Read the data and repeat all of it exactly.

____ Data for analysis

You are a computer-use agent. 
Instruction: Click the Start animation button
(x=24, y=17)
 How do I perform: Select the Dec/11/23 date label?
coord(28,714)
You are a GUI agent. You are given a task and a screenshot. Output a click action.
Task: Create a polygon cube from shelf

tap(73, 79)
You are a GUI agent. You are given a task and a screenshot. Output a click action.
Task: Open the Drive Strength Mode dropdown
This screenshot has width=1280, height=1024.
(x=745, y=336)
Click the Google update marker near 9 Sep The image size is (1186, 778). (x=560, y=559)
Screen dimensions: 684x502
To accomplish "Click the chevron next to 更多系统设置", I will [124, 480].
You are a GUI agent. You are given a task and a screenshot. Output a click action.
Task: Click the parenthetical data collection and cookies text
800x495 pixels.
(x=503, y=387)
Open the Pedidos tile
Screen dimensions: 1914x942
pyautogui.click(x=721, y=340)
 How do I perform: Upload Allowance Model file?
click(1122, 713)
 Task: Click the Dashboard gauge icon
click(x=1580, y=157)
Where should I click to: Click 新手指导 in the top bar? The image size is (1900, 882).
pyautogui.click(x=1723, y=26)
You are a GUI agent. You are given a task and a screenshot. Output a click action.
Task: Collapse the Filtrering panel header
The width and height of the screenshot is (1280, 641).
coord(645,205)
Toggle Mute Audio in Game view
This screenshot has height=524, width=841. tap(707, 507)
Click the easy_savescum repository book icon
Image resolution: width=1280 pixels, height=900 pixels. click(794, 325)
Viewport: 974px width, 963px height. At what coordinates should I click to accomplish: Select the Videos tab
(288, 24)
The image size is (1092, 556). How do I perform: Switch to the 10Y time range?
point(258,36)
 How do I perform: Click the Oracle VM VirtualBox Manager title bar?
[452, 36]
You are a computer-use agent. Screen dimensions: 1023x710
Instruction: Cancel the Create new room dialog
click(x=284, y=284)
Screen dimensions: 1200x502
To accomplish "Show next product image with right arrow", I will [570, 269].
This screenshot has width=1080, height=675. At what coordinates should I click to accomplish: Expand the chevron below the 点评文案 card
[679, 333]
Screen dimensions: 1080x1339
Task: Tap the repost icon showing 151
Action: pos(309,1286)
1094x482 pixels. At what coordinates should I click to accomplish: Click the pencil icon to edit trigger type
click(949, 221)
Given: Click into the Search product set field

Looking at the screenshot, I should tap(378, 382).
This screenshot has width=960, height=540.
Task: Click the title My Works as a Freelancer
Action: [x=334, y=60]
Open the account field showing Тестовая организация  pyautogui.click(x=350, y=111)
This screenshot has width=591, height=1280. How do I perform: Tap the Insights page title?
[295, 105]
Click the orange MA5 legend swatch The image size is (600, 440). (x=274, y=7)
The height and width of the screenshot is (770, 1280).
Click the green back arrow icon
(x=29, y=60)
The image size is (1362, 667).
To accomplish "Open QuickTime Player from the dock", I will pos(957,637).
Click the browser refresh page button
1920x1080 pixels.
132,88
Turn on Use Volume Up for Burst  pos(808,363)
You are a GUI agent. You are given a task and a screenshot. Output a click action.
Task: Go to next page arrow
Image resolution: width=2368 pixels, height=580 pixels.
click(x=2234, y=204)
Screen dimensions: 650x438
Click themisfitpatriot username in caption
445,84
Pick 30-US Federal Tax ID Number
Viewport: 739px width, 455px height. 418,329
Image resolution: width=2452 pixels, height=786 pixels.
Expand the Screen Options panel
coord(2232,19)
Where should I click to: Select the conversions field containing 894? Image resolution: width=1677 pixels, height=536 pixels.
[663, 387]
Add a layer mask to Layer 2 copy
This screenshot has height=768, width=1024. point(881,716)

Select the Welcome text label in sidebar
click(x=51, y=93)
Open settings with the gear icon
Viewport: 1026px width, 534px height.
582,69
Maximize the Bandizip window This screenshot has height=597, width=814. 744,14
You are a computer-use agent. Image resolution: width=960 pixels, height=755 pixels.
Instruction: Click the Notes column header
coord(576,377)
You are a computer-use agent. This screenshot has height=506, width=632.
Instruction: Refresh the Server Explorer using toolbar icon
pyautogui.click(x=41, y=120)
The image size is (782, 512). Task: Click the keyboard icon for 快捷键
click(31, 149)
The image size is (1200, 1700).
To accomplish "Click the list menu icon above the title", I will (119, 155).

________

▶ **Your solution**
You are a computer-use agent. 
Instruction: Click the Start animation button
(x=24, y=17)
 How do I perform: Select the Dec/11/23 date label?
coord(28,714)
You are a GUI agent. You are given a task and a screenshot. Output a click action.
Task: Create a polygon cube from shelf

tap(73, 79)
You are a GUI agent. You are given a task and a screenshot. Output a click action.
Task: Open the Drive Strength Mode dropdown
This screenshot has width=1280, height=1024.
(x=745, y=336)
Click the Google update marker near 9 Sep The image size is (1186, 778). (x=560, y=559)
Screen dimensions: 684x502
To accomplish "Click the chevron next to 更多系统设置", I will [124, 480].
You are a GUI agent. You are given a task and a screenshot. Output a click action.
Task: Click the parenthetical data collection and cookies text
800x495 pixels.
(x=503, y=387)
Open the Pedidos tile
Screen dimensions: 1914x942
pyautogui.click(x=721, y=340)
 How do I perform: Upload Allowance Model file?
click(1122, 713)
 Task: Click the Dashboard gauge icon
click(x=1580, y=157)
Where should I click to: Click 新手指导 in the top bar? The image size is (1900, 882).
pyautogui.click(x=1723, y=26)
You are a GUI agent. You are given a task and a screenshot. Output a click action.
Task: Collapse the Filtrering panel header
The width and height of the screenshot is (1280, 641).
coord(645,205)
Toggle Mute Audio in Game view
This screenshot has height=524, width=841. tap(707, 507)
Click the easy_savescum repository book icon
Image resolution: width=1280 pixels, height=900 pixels. click(794, 325)
Viewport: 974px width, 963px height. At what coordinates should I click to accomplish: Select the Videos tab
(288, 24)
The image size is (1092, 556). How do I perform: Switch to the 10Y time range?
point(258,36)
 How do I perform: Click the Oracle VM VirtualBox Manager title bar?
[452, 36]
You are a computer-use agent. Screen dimensions: 1023x710
Instruction: Cancel the Create new room dialog
click(x=284, y=284)
Screen dimensions: 1200x502
To accomplish "Show next product image with right arrow", I will [570, 269].
This screenshot has width=1080, height=675. At what coordinates should I click to accomplish: Expand the chevron below the 点评文案 card
[679, 333]
Screen dimensions: 1080x1339
Task: Tap the repost icon showing 151
Action: pos(309,1286)
1094x482 pixels. At what coordinates should I click to accomplish: Click the pencil icon to edit trigger type
click(949, 221)
Given: Click into the Search product set field

Looking at the screenshot, I should tap(378, 382).
This screenshot has width=960, height=540.
Task: Click the title My Works as a Freelancer
Action: [x=334, y=60]
Open the account field showing Тестовая организация  pyautogui.click(x=350, y=111)
This screenshot has width=591, height=1280. How do I perform: Tap the Insights page title?
[295, 105]
Click the orange MA5 legend swatch The image size is (600, 440). (x=274, y=7)
The height and width of the screenshot is (770, 1280).
Click the green back arrow icon
(x=29, y=60)
The image size is (1362, 667).
To accomplish "Open QuickTime Player from the dock", I will pos(957,637).
Click the browser refresh page button
1920x1080 pixels.
132,88
Turn on Use Volume Up for Burst  pos(808,363)
You are a GUI agent. You are given a task and a screenshot. Output a click action.
Task: Go to next page arrow
Image resolution: width=2368 pixels, height=580 pixels.
click(x=2234, y=204)
Screen dimensions: 650x438
Click themisfitpatriot username in caption
445,84
Pick 30-US Federal Tax ID Number
Viewport: 739px width, 455px height. 418,329
Image resolution: width=2452 pixels, height=786 pixels.
Expand the Screen Options panel
coord(2232,19)
Where should I click to: Select the conversions field containing 894? Image resolution: width=1677 pixels, height=536 pixels.
[663, 387]
Add a layer mask to Layer 2 copy
This screenshot has height=768, width=1024. point(881,716)

Select the Welcome text label in sidebar
click(x=51, y=93)
Open settings with the gear icon
Viewport: 1026px width, 534px height.
582,69
Maximize the Bandizip window This screenshot has height=597, width=814. 744,14
You are a computer-use agent. Image resolution: width=960 pixels, height=755 pixels.
Instruction: Click the Notes column header
coord(576,377)
You are a computer-use agent. This screenshot has height=506, width=632.
Instruction: Refresh the Server Explorer using toolbar icon
pyautogui.click(x=41, y=120)
The image size is (782, 512). Task: Click the keyboard icon for 快捷键
click(31, 149)
The image size is (1200, 1700).
To accomplish "Click the list menu icon above the title", I will (119, 155).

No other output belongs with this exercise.